•𝟷𝟹•

2K 241 295
                                    

Pozostali tam przez chwilę w ciszy, okryci miękkim kocem nocy. Głowa Dream'a spoczywała na głowie George'a i siedzieli tam, chłonąc nawzajem swoje ciepło. Wiedział, że jedyną rzeczą, która trzyma ich blisko, był alkohol, który pulsował mu w żyłach i zaciemniał umysł.

Normalnie George już by go odepchnął, sapiąc z oburzeniem, twierdząc, że jest zbyt irytujący. Wtedy Dream roześmiałby się w odpowiedzi, zanim odległość między nimi znów by się zwiększyła. Ale teraz, pod pretekstem odurzenia, mogli tu wygodnie siedzieć, z umysłami zbyt mglistymi, by interweniować.

Dream uśmiechnął się do niższego mężczyzny. Dowiedział się o nim tak wiele tej nocy, jakby w końcu otrzymał brakujące elementy układanki, którą tak bardzo starał się ułożyć. Wszystko zaczęło nabierać sensu. Gniew George'a, jego chłód, niechęć do tworzenia związków. Chciał przytulić mężczyznę i powiedzieć mu, że jest silny i że jest najodważniejszą osobą, jaką kiedykolwiek znał. Ale wiedział, że George tego nie chciał, więc tego nie zrobił. Zamiast tego pozwolił, by cisza spłynęła na nich, jak morska fala rozmywająca się nad piaskiem.

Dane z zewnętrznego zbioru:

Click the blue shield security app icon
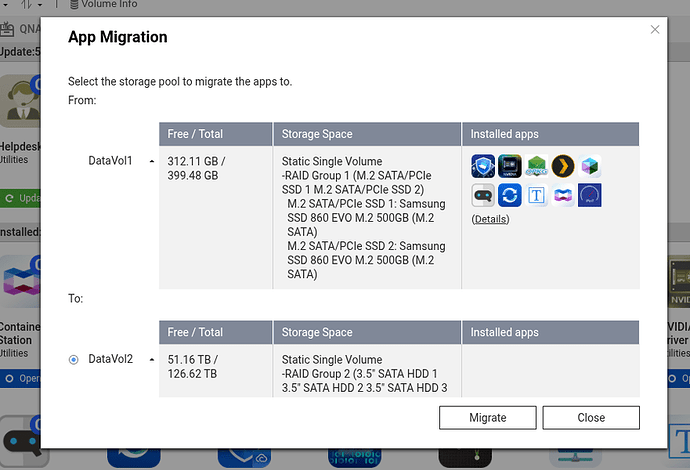690x470 pixels. pos(484,167)
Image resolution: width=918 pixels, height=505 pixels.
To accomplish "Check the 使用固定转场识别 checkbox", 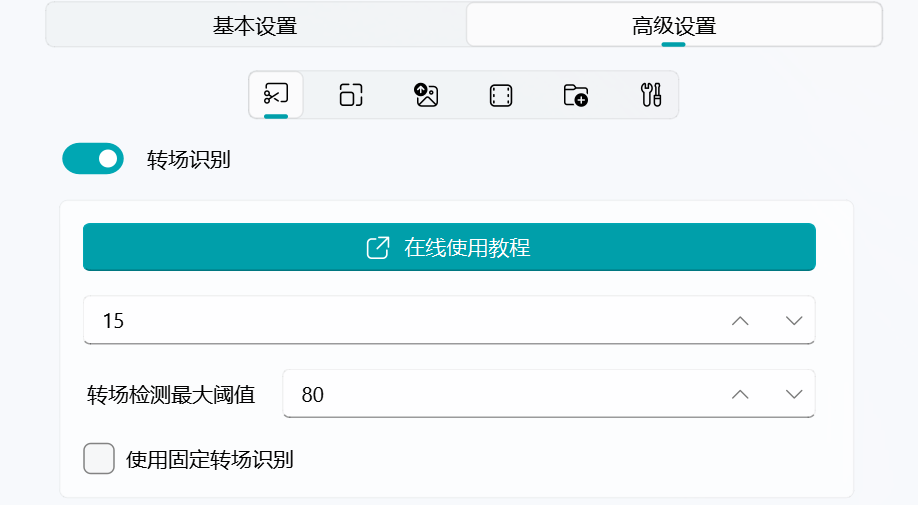I will [x=99, y=458].
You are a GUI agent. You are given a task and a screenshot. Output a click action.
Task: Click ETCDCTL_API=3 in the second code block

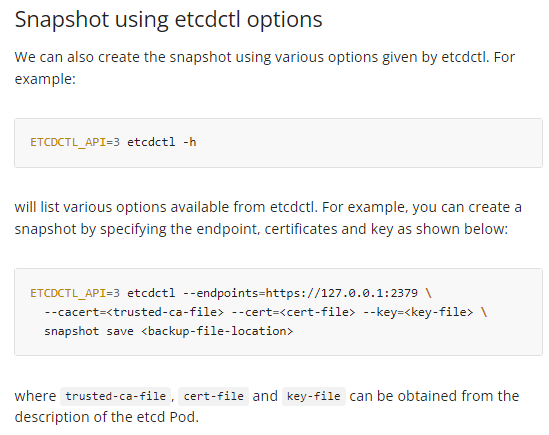click(75, 293)
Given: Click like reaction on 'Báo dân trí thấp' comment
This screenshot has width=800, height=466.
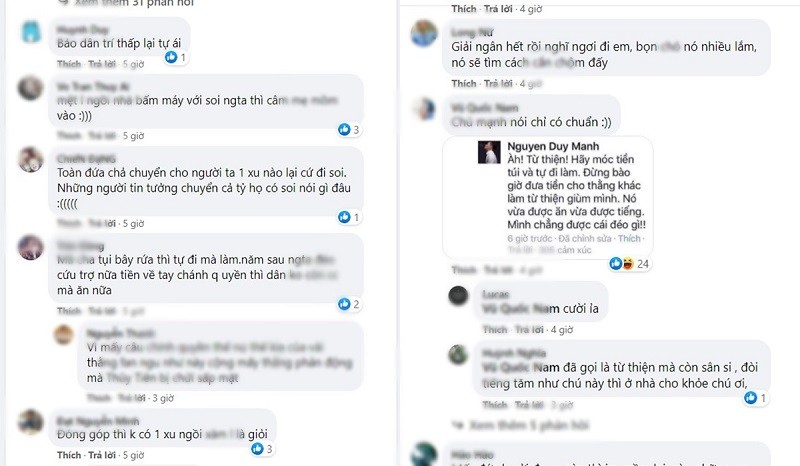Looking at the screenshot, I should click(176, 57).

Po chwili wyjął telefon, by poprosić Sapnap'a o podwiezienie, wiedząc, że jest zbyt pijany, by prowadzić.

Od: Dream
ptosse przyhedx do mnie i gerirgege.

Nie mxgę prowadzić.

Jestem pijany.

Od: Sapnap
???

Poważnie Dream?

O rany, co ja robię dla ciebie i twojego chłopaka.

Od: Dream
Dzieluhe kocham cię.

- Sapnap powiedział, że może nas odebrać - powiedział cicho do George'a, przerywając ciszę.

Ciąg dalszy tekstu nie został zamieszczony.